E.J. Dionne opens his column with, "Conservatives ... are facing the fact that we are by no means the most socially mobile country in the world."
Thereupon he offers irrefutable proof of that fact, from northern European countries cleaning our socioeconomic clocks to homespun webs of profound, structural disadvantages (such as labor's woes and finance's glorification).
Dionne closes, thus: "My challenge to conservatives worried about inequality is to follow the logic of their concern to what may be some uncomfortable conclusions, especially in an election year."
Quaint. Very quaint. And once?--even admirably quaint, not to mention customarily civil. As the 1970s' New Right--just to arbitrarily pick one of contemporary conservatism's corrosive forerunners--broadsided liberalism with every scurrilous accusation of unAmericanism it could imagine, liberals, such as Dionne, routinely responded with civilized calls for conservatives to "follow the logic" of their strategic hyperaggression and tactical skulduggery. Yet these civilized calls for conservative logic and Reason and Sunday-best behavior only inspired among conservatives new heights of nastiness and ill logic--the latter particularly in Reaganism, the former in Gingrichism.
From there conservatives "progressed" to a morbid, institutionalized maliciousness unwitnessed in American politics since the sectional crisis. Liberals continued pleading for greater civility. Conservatives delivered a grossly illegitimate impeachment; their own perfectly protected, "unitary executive"; vulgar Cheneyism; several more Congresses from Hell; then a seething, rabidly nihilistic tea party movement; all topped off by their presidential nomination of perhaps the least ethical, most fraudulent and monstrously spiteful man in America.
Let's see, some impeccably well-mannered liberals are now in their fourth decade of begging conservatives' indulgence of plain human decency; and the latter has got so barren that the few, authentic conservatives still out there--the Sullivans and Frums--have taken to railing against their former playmates with far, far less civility than the nation's liberal E.J. Dionnes.
My point being, of course, that liberal calls for civility have become fantastically futile, prodigiously useless, and probably counterproductive. Even conservative intellectuals have given up, they've tossed in the towel, they now rage with polemical pens against what is in reality an ignorant, hateful, dangerous pseudoconservatism.
So while I still admire your gentlemanly pertinacity, E.J., I've got to say that your persevering crusade for civility is a waste of your time (and ours)--especially in an election year. The only honorable course left is to blast these pseudoconservative bastards with both contentious ink-barrels, and let God and the electorate sort them out.

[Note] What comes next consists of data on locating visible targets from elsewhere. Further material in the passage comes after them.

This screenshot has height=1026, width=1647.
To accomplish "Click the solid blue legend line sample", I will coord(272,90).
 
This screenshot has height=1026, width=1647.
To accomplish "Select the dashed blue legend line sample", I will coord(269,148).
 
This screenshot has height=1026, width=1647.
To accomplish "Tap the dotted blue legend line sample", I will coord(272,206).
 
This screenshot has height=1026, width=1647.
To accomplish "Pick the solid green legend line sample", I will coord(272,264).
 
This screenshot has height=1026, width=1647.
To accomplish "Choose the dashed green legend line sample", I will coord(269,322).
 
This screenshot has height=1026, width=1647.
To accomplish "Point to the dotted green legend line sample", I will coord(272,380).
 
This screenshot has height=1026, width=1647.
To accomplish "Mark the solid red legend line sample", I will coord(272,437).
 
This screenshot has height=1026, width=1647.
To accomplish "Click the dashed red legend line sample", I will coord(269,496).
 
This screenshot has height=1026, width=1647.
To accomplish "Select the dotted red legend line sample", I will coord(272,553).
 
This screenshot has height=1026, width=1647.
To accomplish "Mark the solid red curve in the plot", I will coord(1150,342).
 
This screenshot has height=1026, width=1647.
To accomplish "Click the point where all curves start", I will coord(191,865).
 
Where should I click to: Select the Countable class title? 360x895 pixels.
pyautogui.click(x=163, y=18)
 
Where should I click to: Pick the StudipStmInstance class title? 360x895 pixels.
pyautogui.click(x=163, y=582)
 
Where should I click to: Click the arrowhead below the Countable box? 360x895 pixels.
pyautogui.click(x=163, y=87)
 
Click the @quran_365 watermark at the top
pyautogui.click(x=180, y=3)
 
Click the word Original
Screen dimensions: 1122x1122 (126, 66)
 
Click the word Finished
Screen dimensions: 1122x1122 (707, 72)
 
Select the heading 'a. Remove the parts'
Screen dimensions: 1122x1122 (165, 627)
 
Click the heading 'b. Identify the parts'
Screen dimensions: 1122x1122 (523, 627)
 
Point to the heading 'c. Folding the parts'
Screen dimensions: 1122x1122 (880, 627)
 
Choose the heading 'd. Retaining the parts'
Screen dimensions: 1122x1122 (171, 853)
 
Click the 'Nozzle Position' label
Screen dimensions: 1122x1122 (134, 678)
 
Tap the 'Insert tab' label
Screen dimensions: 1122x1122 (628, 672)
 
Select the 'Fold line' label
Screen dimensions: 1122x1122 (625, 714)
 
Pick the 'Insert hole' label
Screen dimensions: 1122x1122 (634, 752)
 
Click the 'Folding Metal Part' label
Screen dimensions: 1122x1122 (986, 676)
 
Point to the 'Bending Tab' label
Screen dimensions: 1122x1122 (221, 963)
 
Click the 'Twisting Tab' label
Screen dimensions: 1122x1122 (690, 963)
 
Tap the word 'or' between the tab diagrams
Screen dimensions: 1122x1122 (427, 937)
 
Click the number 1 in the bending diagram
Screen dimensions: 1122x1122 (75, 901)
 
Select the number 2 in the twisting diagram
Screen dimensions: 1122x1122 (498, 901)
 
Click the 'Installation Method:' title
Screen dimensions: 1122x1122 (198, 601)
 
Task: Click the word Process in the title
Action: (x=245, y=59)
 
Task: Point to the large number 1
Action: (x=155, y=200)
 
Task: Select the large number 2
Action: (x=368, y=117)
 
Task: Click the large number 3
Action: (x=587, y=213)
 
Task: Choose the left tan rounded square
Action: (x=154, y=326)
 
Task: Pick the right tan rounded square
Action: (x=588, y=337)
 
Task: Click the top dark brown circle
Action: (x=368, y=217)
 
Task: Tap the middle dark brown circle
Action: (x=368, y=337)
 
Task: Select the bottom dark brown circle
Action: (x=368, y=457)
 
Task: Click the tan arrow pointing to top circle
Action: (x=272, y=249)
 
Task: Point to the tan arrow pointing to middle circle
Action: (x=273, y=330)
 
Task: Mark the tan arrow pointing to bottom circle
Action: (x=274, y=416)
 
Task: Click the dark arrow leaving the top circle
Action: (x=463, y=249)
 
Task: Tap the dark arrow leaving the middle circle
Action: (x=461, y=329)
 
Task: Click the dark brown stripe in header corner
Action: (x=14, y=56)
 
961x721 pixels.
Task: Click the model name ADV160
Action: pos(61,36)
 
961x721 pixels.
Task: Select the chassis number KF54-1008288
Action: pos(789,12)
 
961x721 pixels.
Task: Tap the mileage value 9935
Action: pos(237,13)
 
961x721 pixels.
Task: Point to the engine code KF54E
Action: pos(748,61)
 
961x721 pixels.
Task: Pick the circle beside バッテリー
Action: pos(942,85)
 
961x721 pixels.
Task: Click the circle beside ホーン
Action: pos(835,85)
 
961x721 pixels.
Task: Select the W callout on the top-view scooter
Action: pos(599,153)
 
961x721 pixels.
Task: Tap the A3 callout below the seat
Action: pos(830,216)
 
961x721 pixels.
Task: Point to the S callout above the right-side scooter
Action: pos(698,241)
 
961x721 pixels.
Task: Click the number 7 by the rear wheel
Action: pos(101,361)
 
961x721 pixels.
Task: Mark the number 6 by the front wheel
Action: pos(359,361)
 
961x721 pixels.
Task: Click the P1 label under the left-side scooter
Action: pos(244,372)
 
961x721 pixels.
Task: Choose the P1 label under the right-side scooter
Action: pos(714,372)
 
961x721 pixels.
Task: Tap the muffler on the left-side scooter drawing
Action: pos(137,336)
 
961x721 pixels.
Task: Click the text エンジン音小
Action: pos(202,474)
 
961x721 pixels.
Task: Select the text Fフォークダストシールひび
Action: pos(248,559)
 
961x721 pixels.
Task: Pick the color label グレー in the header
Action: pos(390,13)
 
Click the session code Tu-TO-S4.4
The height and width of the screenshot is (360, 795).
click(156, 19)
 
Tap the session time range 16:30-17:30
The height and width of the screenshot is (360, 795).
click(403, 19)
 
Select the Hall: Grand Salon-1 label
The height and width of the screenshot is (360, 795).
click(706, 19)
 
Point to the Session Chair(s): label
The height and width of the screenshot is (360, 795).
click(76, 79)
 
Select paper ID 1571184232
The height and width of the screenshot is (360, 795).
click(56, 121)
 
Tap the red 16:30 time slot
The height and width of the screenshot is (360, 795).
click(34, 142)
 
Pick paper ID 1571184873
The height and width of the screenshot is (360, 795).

Dionne's biggest mistake may be his apparent belief that there are really conservatives out there worried about inequality. My personal research tells me that that type of conservative is roughly as common as a unicorn.
Posted by: japa21 | July 16, 2012 at 08:36 AM
I suppose I could argue that these restrained calls for civility and thought are not any more useless than the elegance of Judo wherein one uses an opponent"s ferocity to undo them. But I won't because that is never the intent of a call for civility. At least from the left.
It cannot have escaped your notice that there is a form of political Darwinism at work here. And it is almost at the point of speciation. Every iteration of conservatism (and progressivism for that matter)fails to produce a promised land. People react in various ways, some with apathy and acceptance of the belief that nothing changes and their vote is useless and some with fanaticism that drives them ever further to extremes. Interesting times are ahead.
Posted by: Peter G | July 16, 2012 at 08:48 AM
My study of American history is currently focused on the time leading up to the Civil War. Knowing how the story will end,makes it heart-rending to watch all manner of smart politicians of good intensions trying to find a way to end slavery without - well, ending slavery.
Sometimes in politics, one side must win and the opposing side must lose. That does not mean that "good" will triumph over "evil". It just means that the two political paradigms can no longer exist in peace.
Initially, the slave-holders seemed to undersstand that one day slavery must end. that morphed into protection of of the satus quo which evovled into promoting the extension of slavery ad infinitum.
Those currently in real coontrol of the GOP (such as the Koch brothers) will accept nothing less than a bone fide oligarchy. They can only be stopped by force, any more than slavery could be stopped. Hopefully political force will be enough to stop it this time.